• [WHAT IS NEEDED]:
The output must reproduce each line of the data word for word.

• [MATERIAL TO PROCESS]:
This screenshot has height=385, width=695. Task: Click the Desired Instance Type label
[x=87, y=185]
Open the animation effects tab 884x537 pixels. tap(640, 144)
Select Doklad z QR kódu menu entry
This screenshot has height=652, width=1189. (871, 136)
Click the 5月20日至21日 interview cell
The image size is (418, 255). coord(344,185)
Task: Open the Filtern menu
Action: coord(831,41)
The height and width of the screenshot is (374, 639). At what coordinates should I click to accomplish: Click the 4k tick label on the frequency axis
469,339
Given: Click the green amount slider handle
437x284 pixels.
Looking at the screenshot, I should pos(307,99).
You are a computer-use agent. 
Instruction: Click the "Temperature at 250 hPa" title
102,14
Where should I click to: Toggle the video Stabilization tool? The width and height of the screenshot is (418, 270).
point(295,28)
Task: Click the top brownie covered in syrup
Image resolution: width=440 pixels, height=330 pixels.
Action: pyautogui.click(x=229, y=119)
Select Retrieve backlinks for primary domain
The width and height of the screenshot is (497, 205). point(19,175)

• [SOLUTION FOR THIS TASK]:
This screenshot has height=385, width=695. Task: Click the Desired Instance Type label
[x=87, y=185]
Open the animation effects tab 884x537 pixels. tap(640, 144)
Select Doklad z QR kódu menu entry
This screenshot has height=652, width=1189. (871, 136)
Click the 5月20日至21日 interview cell
The image size is (418, 255). coord(344,185)
Task: Open the Filtern menu
Action: coord(831,41)
The height and width of the screenshot is (374, 639). At what coordinates should I click to accomplish: Click the 4k tick label on the frequency axis
469,339
Given: Click the green amount slider handle
437x284 pixels.
Looking at the screenshot, I should pos(307,99).
You are a computer-use agent. 
Instruction: Click the "Temperature at 250 hPa" title
102,14
Where should I click to: Toggle the video Stabilization tool? The width and height of the screenshot is (418, 270).
point(295,28)
Task: Click the top brownie covered in syrup
Image resolution: width=440 pixels, height=330 pixels.
Action: pyautogui.click(x=229, y=119)
Select Retrieve backlinks for primary domain
The width and height of the screenshot is (497, 205). point(19,175)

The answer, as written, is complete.